(Extract provided)
** begin **

[spark] branch master updated: [SPARK-36850][SQL][FOLLOWUP] Simplify exception code and fix wrong condition for CTAS and RTAS

wenchen Sun, 12 Dec 2021 20:36:03 -0800

This is an automated email from the ASF dual-hosted git repository.

wenchen pushed a commit to branch master
in repository https://gitbox.apache.org/repos/asf/spark.git



The following commit(s) were added to refs/heads/master by this push:
     new 1cc1459  [SPARK-36850][SQL][FOLLOWUP] Simplify exception code and fix 
wrong condition for CTAS and RTAS
1cc1459 is described below

commit 1cc14598c7487887016793c0723624ceb4f13a8c
Author: Huaxin Gao <[email protected]>
AuthorDate: Mon Dec 13 12:34:27 2021 +0800

    [SPARK-36850][SQL][FOLLOWUP] Simplify exception code and fix wrong 
condition for CTAS and RTAS
    
    ### What changes were proposed in this pull request?

** end **

(Required task a) In the records, copy out word for word every line from the one containing "At what coordinates should I click to accomplish: Disable" through the one containing "click(576, 218)", including both of those lines.
The commit email above has nothing to do with the records that follow it.

(Dataset)
** begin **

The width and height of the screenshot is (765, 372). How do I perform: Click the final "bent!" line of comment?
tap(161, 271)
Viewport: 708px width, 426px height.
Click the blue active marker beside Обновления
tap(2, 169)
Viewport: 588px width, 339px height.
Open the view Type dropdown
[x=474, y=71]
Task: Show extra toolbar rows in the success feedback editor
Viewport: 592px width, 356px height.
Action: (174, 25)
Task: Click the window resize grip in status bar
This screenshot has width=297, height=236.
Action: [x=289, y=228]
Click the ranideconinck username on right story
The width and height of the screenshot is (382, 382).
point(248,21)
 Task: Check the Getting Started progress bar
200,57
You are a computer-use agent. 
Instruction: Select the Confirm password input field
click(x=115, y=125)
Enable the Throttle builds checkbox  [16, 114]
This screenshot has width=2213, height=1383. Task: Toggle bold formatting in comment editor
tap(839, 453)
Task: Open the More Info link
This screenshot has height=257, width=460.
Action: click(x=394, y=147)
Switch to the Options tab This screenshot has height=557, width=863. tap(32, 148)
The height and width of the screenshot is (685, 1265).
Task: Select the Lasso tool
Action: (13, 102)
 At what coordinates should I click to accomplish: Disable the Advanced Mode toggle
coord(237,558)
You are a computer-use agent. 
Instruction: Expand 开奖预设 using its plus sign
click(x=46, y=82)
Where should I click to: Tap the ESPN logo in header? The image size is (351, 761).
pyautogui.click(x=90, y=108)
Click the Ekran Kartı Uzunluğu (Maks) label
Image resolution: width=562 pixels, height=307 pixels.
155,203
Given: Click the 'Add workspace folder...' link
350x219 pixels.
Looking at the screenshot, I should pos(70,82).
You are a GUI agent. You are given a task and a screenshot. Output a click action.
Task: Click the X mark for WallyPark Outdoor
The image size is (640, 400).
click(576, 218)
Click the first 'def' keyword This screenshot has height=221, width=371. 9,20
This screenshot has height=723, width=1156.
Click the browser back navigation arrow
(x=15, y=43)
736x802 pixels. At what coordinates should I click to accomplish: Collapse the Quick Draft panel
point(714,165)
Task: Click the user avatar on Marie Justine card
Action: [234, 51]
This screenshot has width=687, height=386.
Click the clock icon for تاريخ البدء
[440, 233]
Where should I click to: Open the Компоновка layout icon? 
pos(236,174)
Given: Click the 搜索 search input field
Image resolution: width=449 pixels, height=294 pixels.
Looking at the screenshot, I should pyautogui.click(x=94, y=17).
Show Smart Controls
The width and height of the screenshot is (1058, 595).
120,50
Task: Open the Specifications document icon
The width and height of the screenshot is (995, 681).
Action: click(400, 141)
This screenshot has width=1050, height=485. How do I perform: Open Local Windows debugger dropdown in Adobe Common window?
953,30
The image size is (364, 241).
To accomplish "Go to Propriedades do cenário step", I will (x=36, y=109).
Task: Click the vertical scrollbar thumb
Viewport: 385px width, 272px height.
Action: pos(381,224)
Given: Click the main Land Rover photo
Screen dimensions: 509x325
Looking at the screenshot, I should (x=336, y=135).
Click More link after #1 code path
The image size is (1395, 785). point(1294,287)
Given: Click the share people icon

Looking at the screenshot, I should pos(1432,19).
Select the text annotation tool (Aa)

** end **

(Required task b) Write the next part of the Spark commit email, starting right after its last line.

(Exercise result a)
 At what coordinates should I click to accomplish: Disable the Advanced Mode toggle
coord(237,558)
You are a computer-use agent. 
Instruction: Expand 开奖预设 using its plus sign
click(x=46, y=82)
Where should I click to: Tap the ESPN logo in header? The image size is (351, 761).
pyautogui.click(x=90, y=108)
Click the Ekran Kartı Uzunluğu (Maks) label
Image resolution: width=562 pixels, height=307 pixels.
155,203
Given: Click the 'Add workspace folder...' link
350x219 pixels.
Looking at the screenshot, I should pos(70,82).
You are a GUI agent. You are given a task and a screenshot. Output a click action.
Task: Click the X mark for WallyPark Outdoor
The image size is (640, 400).
click(576, 218)

(Exercise result b)
    fixed a few problems:
    1. addressed this 
[comment](https://github.com/apache/spark/pull/34060#discussion_r765992537)
    2. combined several `xxxOnlySupportedWithV2TableError`
    3. in CTAS and RTAS, the `if isSessionCatalog(catalog)` should not be on 
the pattern, it should be `if (isSessionCatalog(catalog) && 
!isV2Provider(provider))`. Otherwise, `c.partitioning ++ 
c.tableSpec.bucketSpec.map(_.asTransform)` is not done for non SessionCatalog 
case.
    I tried this  `c.partitioning ++ c.tableSpec.bucketSpec.map(_.asTransform)` 
inside `AstBuilder` but it failed [here]( 
https://github.com/apache/spark/blob/master/sql/core/src/test/scala/org/apache/spark/sql/execution/command/DDLSuite.scala#L850)
 so I kept this in `ResolveSessionCatalog`
    
    ### Why are the changes needed?
    code cleaning up and bug fixing
    
    ### Does this PR introduce _any_ user-facing change?
    No
    
    ### How was this patch tested?
    Existing tests
    
    Closes #34857 from huaxingao/followup.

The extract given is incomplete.